Worship is often viewed in the imagery of “sacrifice.” Collectively, Christians are priests and a holy nation (1 Pet. 2:5, 9), and are referred to as “spiritual Israel” (Gal. 6:16)—the church of Christ. As priests and a holy nation, Christians offer up sacrifices, but these sacrifices may not be just any kind of sacrifice, any kind of sacrifice we wish to offer. On the contrary, we are to “offer up spiritual sacrifices acceptable to God” (1 Pet. 2:5, emphasis DP). Those who do not offer acceptable sacrifices are said to be “disobedient to the word” (2:8, cf. 2:2). We get a glimpse of worship as a sacrifice from the life of Abraham. His offering up of Isaac as sacrifice was called “worship.” Here we see worship involves an act, or acts, dedicated to God. Worship, therefore, is something we do, which has a beginning point and an ending point. Some contend all we do in life is worship, but here we see that there is an obvious distinction between what is termed “worship” in the sacrifice of Isaac, with what Abraham and Isaac were doing before reaching the place God told Abraham to go (Gen. 22:2-5).

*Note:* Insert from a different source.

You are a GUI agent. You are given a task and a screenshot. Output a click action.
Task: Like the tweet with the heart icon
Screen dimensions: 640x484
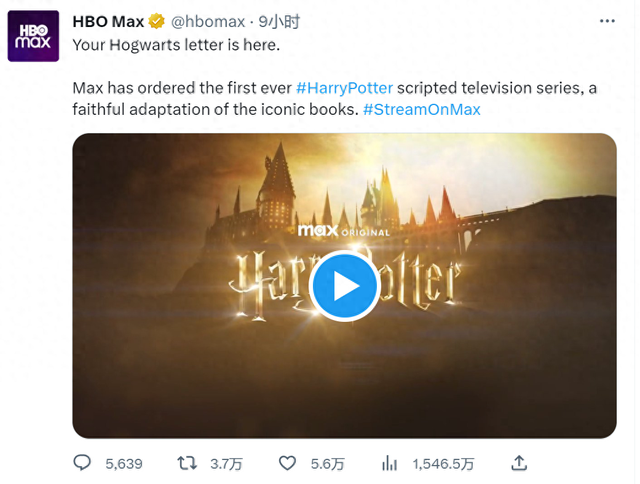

The book of Hebrews offers much regarding the imagery of sacrifice. We learn “singing” is called the “sacrifice of praise to God, that is, the fruit of our lips” (Heb. 13:15). The absence of mechanical instruments of music is obvious in the New Testament. Ephesians 5:19 literally says, “…singing (aeido) and plucking (psallo) the strings of your heart to the Lord.” However, a good rendering is “singing and playing your heart to the Lord.” The word aeido means “to sing” and psallo means “to pluck the strings,” and when used with aeido, it means to play. When used alone, psallo could mean “sing” or “play,” depending on the context and if aeido was present. However, Ephesians 5:19 specifically provides the instrument to be played, the “heart,” which excludes the use of any other instrument. The Hebrews writer also tells us that acts of benevolence (giving) are also sacrifices Christians offer up to God (Heb. 13:16; cf. 1 Cor. 16:1-2; 2 Cor. 8:1-7; 9:13; Phil. 4:18). When it comes to prayer, the Hebrews writer provides the imagery of the High priest offering up gifts and sacrifices for sins, and as such, we may approach the throne of grace with our needs and desires (Heb. 4:14-5:1). The Greek word for prayer is proseuchomai, which is a derivative of the Greek word proskuneo, the very word for worship. Therefore, when Christians either assemble or not, and prayer is offered, they are worshiping God. Of course, the Lord’s Supper is all about sacrifice, and remembering by partaking of those emblems representing His body and blood.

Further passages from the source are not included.